Regarding our primary outcome, we succeeded in proving our hypothesis that the use of CDSS increases adherence to the MD, as pregnant women in the CDSS group experienced an increase in the MedDietScore at the first trimester of their pregnancy, while women in the control group who received general lifestyle guidelines did not. Similarly, the same effect of CDSS application on MD adherence was observed in other studies of our group, which included breast cancer and multiple sclerosis patients [25,27]. As mentioned previously, a significant increase in MD adherence during pregnancy has been associated with several beneficial outcomes for both the mother and the offspring. In the St. Carlos GDM Prevention Study, in Spain, 874 pregnant women who received a MedDiet-based medical nutrition therapy as part ofGDM management, women with GDM exhibited similar HbA1c levels at 36–38 gestational weeks as those of women with normal glucose tolerance (NGT) [36]. Additionally, a Mediterranean-style diet with a higher intake of nuts, olive oil, fruits, vegetables, non-refined grains, and legumes was associated with less gestational weight gain and a reduced risk of GDM [37]. Other studies have shown that higher MD adherence is associated with better sleep quality [38] and lower preeclampsia odds [34]. Regarding perinatal outcomes, adherence to the MD during pregnancy, as estimated via an a priori defined score (MDS), was associated with lower BMI, waist circumference, and systolic and diastolic blood pressure in the offspring, suggesting a cardioprotective role of the MD [39]. In the St. Carlos GDM Prevention Study, the nutritional intervention based on the MD during pregnancy was associated with a reduction in the offspring’s hospital admissions [40], and a post-hoc analysis in the same study showed that late first-trimester high adherence to the MD was associated with a lower risk of prematurity and small-for-gestational-age newborns [16]. Finally, Chatzi et al. [41] showed that children whose mothers had a great deal of adherence to theirMD during pregnancy have a reduced risk of experiencing wheeze and atopy at the age of 6.5 years.
Our study also showed improved nutritional status in pregnant women who were supported with CDSS during the first semester of the pregnancy compared to those who only received lifestyle counseling. The CDSS group increased fibre intake, while the control group did not. Additionally, a slight increase in energy intake in the CDSS group and a respective decrease in the control group resulted in a significant difference between changes at follow-up. After follow-up, the percentage of fat intake in the intervention group increased, but that of the control group remained unchanged. The mean changes in percent fat intake of the two groups were significant at follow-up. Since olive oil is abundantly used in cooking and dressing, the MedDiet is not considered a high-unsaturated-fat food pattern.
Regarding psychological status, pregnant women in the CDSS group presented a better anxiety level at the end of the trial, whereas the control group had a better depression level, although the depression category did not change in either group. Anxiety and depression during pregnancy have been associated with undesirable outcomes for both the mother and the offspring, such as shorter gestation, lower birth weight, and impaired foetal neurodevelopment [42]. Therefore, an increase in the HADS score is essential, especially during the first semester. The HADS-A has been used to measure anxiety during pregnancy [43,44]. Not many studies have examined the association between MD adherence and symptoms of anxiety and depression in pregnancy. In a secondary analysis of the GESTAFIT Trial, an intervention that investigates the effects of exercise on postpartum depression, a higher adherence to the MD during pregnancy was associated with fewer depressive symptoms and a lower risk of postpartum depression, as depicted in the Edinburgh Postnatal Depression Scale [45]. Nevertheless, several studies in the general population indicate a protective effect of MD on depression.

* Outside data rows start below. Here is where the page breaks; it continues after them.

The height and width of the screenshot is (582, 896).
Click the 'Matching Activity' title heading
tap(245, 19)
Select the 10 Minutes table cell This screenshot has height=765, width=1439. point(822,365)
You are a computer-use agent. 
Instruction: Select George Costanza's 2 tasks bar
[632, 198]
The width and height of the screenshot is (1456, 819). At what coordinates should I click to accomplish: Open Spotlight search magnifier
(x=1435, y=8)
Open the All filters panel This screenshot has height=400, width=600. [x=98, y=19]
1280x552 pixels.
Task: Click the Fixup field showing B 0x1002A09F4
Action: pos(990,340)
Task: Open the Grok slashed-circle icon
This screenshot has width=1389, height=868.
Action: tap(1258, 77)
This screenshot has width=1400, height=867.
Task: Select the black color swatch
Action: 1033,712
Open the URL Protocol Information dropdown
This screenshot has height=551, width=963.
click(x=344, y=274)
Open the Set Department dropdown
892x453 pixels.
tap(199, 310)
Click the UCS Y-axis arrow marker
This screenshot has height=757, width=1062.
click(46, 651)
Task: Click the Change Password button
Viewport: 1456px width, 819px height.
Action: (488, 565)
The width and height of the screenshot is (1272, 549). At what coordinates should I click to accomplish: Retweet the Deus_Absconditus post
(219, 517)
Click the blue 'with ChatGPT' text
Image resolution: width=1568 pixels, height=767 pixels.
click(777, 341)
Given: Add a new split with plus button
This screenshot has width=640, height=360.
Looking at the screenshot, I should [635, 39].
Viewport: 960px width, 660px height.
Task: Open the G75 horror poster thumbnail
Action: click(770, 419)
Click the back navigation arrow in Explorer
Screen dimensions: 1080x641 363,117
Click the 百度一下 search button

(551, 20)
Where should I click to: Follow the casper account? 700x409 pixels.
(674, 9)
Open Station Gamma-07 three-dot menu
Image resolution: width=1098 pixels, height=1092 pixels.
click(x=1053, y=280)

For example, the SUN study, a large prospective Spanish study, demonstrated that adherence to the MD pattern was associated with a more than 30% reduction in depression risk [46]. Additionally, different intervention trials with the MD in patients with depression resulted in fewer depressive episodes compared to the control [47,48,49].
Potential limitations of the present study are the sample size, which is relatively small, and the use of self-reported tools such as food diaries. Therefore, results should be interpreted with caution. Nevertheless, we tried to address these limitations; we applied a computer-generated simple randomisation that was applied by a statistician who was not aware of the treatment allocation. Furthermore, all the appointed dieticians who supervised participants throughout the intervention were well experienced. They were able to identify possible disparities and seek clarifications from participants. Additionally, all tools used for nutritional and psychological status (FFQ, MedDietScore, and HADS) have been validated in the Greek population. Another potential limitation that occurs in nutritional interventions is treatment contamination in the control group. To overcome this, different dieticians were assigned for each study group. Finally, we recognise that subjects with limited computer skills would have difficulties using the CDSS in everyday life. Therefore, before the start of the intervention, all volunteers were trained to use the CDSS and were supported throughout the study.

5. Conclusions

In conclusion, our results support the use of CDSS during pregnancy for improving MD adherence and overall psychological distress, as evidenced by better anxiety and depression scores. More studies are needed in this field in order to establish the role of CDSS in increasing MD adherence during pregnancy and reinforce its use in nutritional guidelines during the first trimester.

Supplementary Materials

The following supporting information can be downloaded at: https://www.mdpi.com/article/10.3390/nu15020432/s1, Table S1: Standard diet 2200 kcal pregnancy.

Author Contributions

Conceptualisation, M.S.; methodology, P.P., A.G., C.A., A.C.K. and M.S.; formal analysis, C.V. and C.A.; investigation, P.P., C.V. and C.A.; writing—original draft preparation, C.V., C.A. and A.G.; writing—review and editing, C.V., C.A., A.G., P.P., A.C.K. and M.S.; supervision, M.S.; project administration, P.P. All authors have read and agreed to the published version of the manuscript.

Funding

This research received no external funding.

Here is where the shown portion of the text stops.